The RockthEink project aims to build an E Ink SDK that uses a Cortex A8 RK2918 1GHz CPU -Supporting both TFT/LCD panel and e-paper panels. RockthEink will support 7inch TFT/LCD and different E-INK panels like 6, 8, 9.7, 13.3 inch 16-grey level as well as 8" color E Ink (Triton). This time SZOBT are trying to raise $5,000. Each SDK board will cost $79.
CopyTele (CTI) announced that it has been awarded two new US display patents. One of these patents (#8,519,944) covers e-paper resolution, contrast and response time improvements for the generation of images using a dual particle system. The new patent is related to Nano Field Emission Display technology (nFED). CTI now has 14 electrophoretic display US patents and 24 nFED US patents.
In January 2013 CopyTele (CTI) filed a lawsuit against E Ink Holdings, alleging an elaborate scheme to steal valuable, patented electrophoretic display technologies. This lawsuit was later dismissed. The company also filed a suit against AU Optronics and that lawsuit shall be adjudicated via arbitration.
PocketBook to use Plastic Logic's 4.8" flexible E Ink panels in the next-gen smartphone e-book cover CoverReader
PocketBook's CoverReader is a smart cover for mobile phones that adds an e-reader functionality via a 4.8" E Ink display. It integrates with the Android OS to allow you to easily view books and information on the E Ink panel. The first model will ship for Samsung's Galaxy S4 soon, and the company plans to develop more versions for more Samsung, HTC and Sony phones.
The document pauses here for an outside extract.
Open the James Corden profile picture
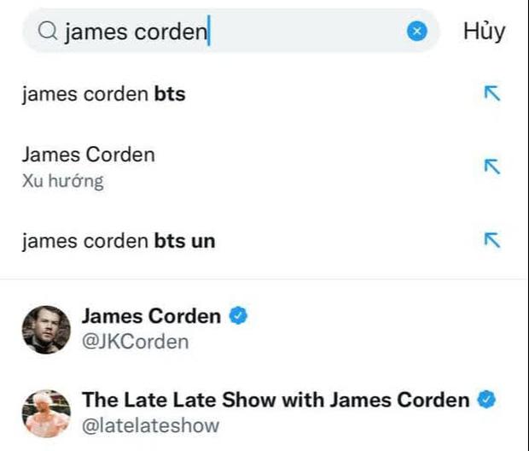This screenshot has width=529, height=451. click(46, 329)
PocketBook also announced that they will use Plastic Logic's flexible 4.8" E Ink displays in the next-gen CoverBook. The current generation CoverBook uses a glass base panel. PocketBook says that the Plastic Logic's flexible EPD 4.8" display will be manufactured in Plastic Logic's Dresden facility. This new display has a range of benefits - such screens are flexible, shatterproof, ultra-thin, ultra-lightweight, power saving and daylight readable.
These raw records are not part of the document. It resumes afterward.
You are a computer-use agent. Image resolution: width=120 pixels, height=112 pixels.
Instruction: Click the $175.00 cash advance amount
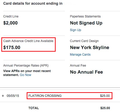12,48
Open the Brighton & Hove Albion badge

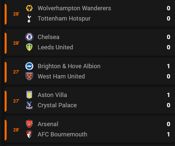29,66

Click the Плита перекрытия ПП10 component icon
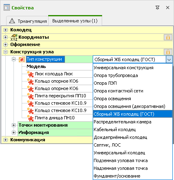point(30,96)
E Ink introduced a new monochrome panel technology called Carta. The Carta offers 50% better contrast and a 20% improvement in reflectance a(more whiteness). Amazon's recently announced new Paperwhite e-reader uses Carta displays.
Researchers from the University of Washington, the University of Massachusetts and Intel Labs developed an E Ink display that is powered wirelessly using NFC. They used an NFC tag that includes a wireless power harvester microchip and 1mAh battery (to capture and store the energy). The E Ink display is 2.7" in size.
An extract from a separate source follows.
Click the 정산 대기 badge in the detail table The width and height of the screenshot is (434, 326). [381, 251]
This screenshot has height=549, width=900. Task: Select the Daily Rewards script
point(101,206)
A single NFC transfer can be used to get 0.5Mb of data - or about 20 pages, and it gives energy enough to view all of those pages - several times over.
A new research project, DisplayStacks, integrates several flexible E Ink panels into a single display system
The Human Media Lab at Queen’s University in Ontario's new project, DisplayStacks, uses several flexible E Ink panels together that communicate between them using sensors to integrate them into a compound display.
The researchers explain that DisplayStacks basically enables physical stacking of digital documents via piles of flexible E Ink displays. With a conductive dot pattern sensor attached to the flexible dis- play, the system dynamically tracks the position and orientation of these displays in relation to one another. This enables several asymmetric bimanual interaction mechanisms for access and manipulation of information.